---------- Material for the task ----------
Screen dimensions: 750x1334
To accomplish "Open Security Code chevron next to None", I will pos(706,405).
----------
---------- Material for the task ----------
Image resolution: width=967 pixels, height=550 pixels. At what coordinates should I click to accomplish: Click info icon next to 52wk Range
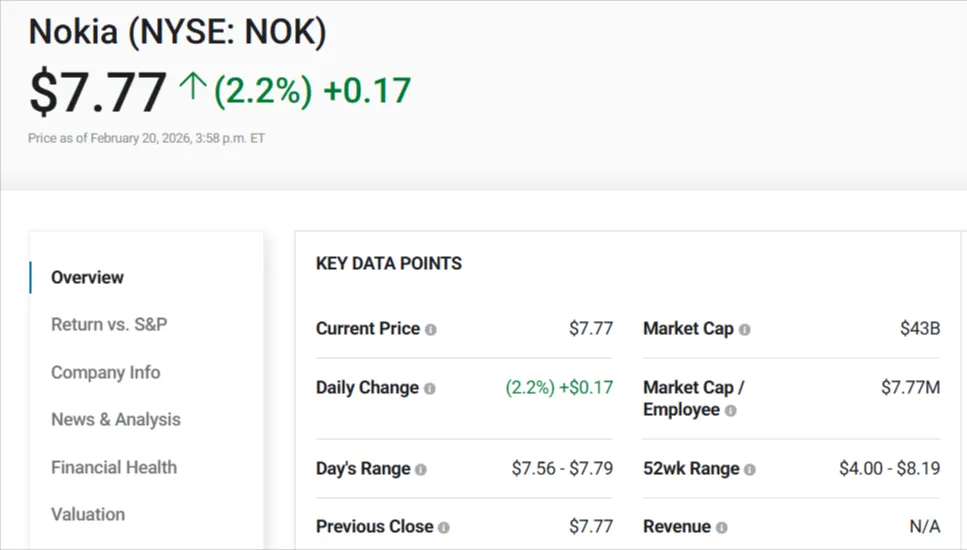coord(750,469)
----------
---------- Material for the task ----------
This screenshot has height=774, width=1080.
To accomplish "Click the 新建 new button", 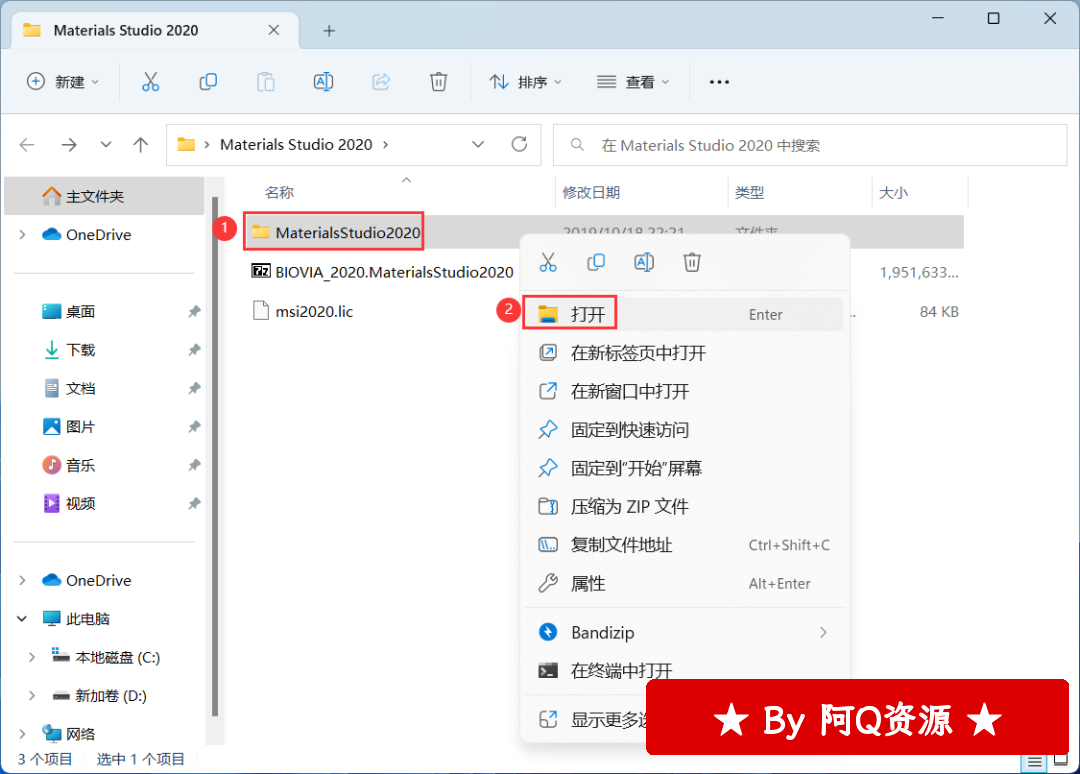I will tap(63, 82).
----------
Can you repeat the lines word for word, beginning at the line that contains "Screen dimensions: 750x1334" and stopping after the line that contains "I will pos(706,405)."?

** Task response **
Screen dimensions: 750x1334
To accomplish "Open Security Code chevron next to None", I will pos(706,405).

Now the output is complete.